MOOSS: Mask-Enhanced Temporal Contrastive Learning for Smooth State Evolution in Visual Reinforcement Learning
Jiarui Sun, M. Ugur Akcal, Wei Zhang, Girish Chowdhary
TL;DR
MOOSS addresses the challenge of sample efficiency in visual reinforcement learning by explicitly modeling state evolution through a graph-based spatial-temporal masking regime and a multi-level temporal contrastive objective. It employs dual encoders (one momentum) and a Transformer-based predictive decoder to generate query states from masked inputs, while a temporal contrastive loss enforces smooth, hierarchical state similarities across time. The approach yields significant improvements on DMControl and Atari benchmarks, outperforming strong baselines and providing thorough ablations that highlight the benefits of both masking and multi-level contrastive learning. The method advances state representation learning in visual RL and offers practical gains in sample efficiency with open-source code available for reproducibility and further exploration.
Abstract
In visual Reinforcement Learning (RL), learning from pixel-based observations poses significant challenges on sample efficiency, primarily due to the complexity of extracting informative state representations from high-dimensional data. Previous methods such as contrastive-based approaches have made strides in improving sample efficiency but fall short in modeling the nuanced evolution of states. To address this, we introduce MOOSS, a novel framework that leverages a temporal contrastive objective with the help of graph-based spatial-temporal masking to explicitly model state evolution in visual RL. Specifically, we propose a self-supervised dual-component strategy that integrates (1) a graph construction of pixel-based observations for spatial-temporal masking, coupled with (2) a multi-level contrastive learning mechanism that enriches state representations by emphasizing temporal continuity and change of states.

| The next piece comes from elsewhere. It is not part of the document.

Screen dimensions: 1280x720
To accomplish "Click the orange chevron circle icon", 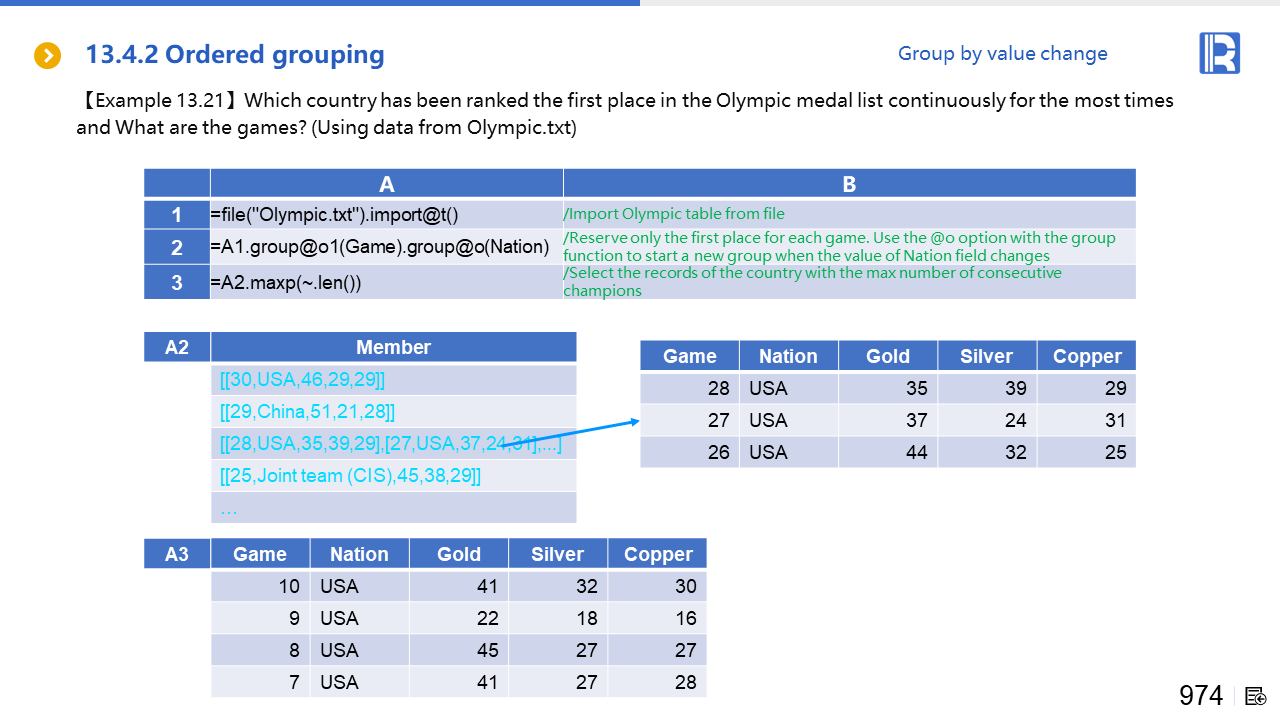I will point(48,55).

MOOSS advances the understanding of state dynamics by disrupting and learning from spatial-temporal correlations, which facilitates policy learning. Our comprehensive evaluation on multiple continuous and discrete control benchmarks shows that MOOSS outperforms previous state-of-the-art visual RL methods in terms of sample efficiency, demonstrating the effectiveness of our method. Our code is released at https://github.com/jsun57/MOOSS.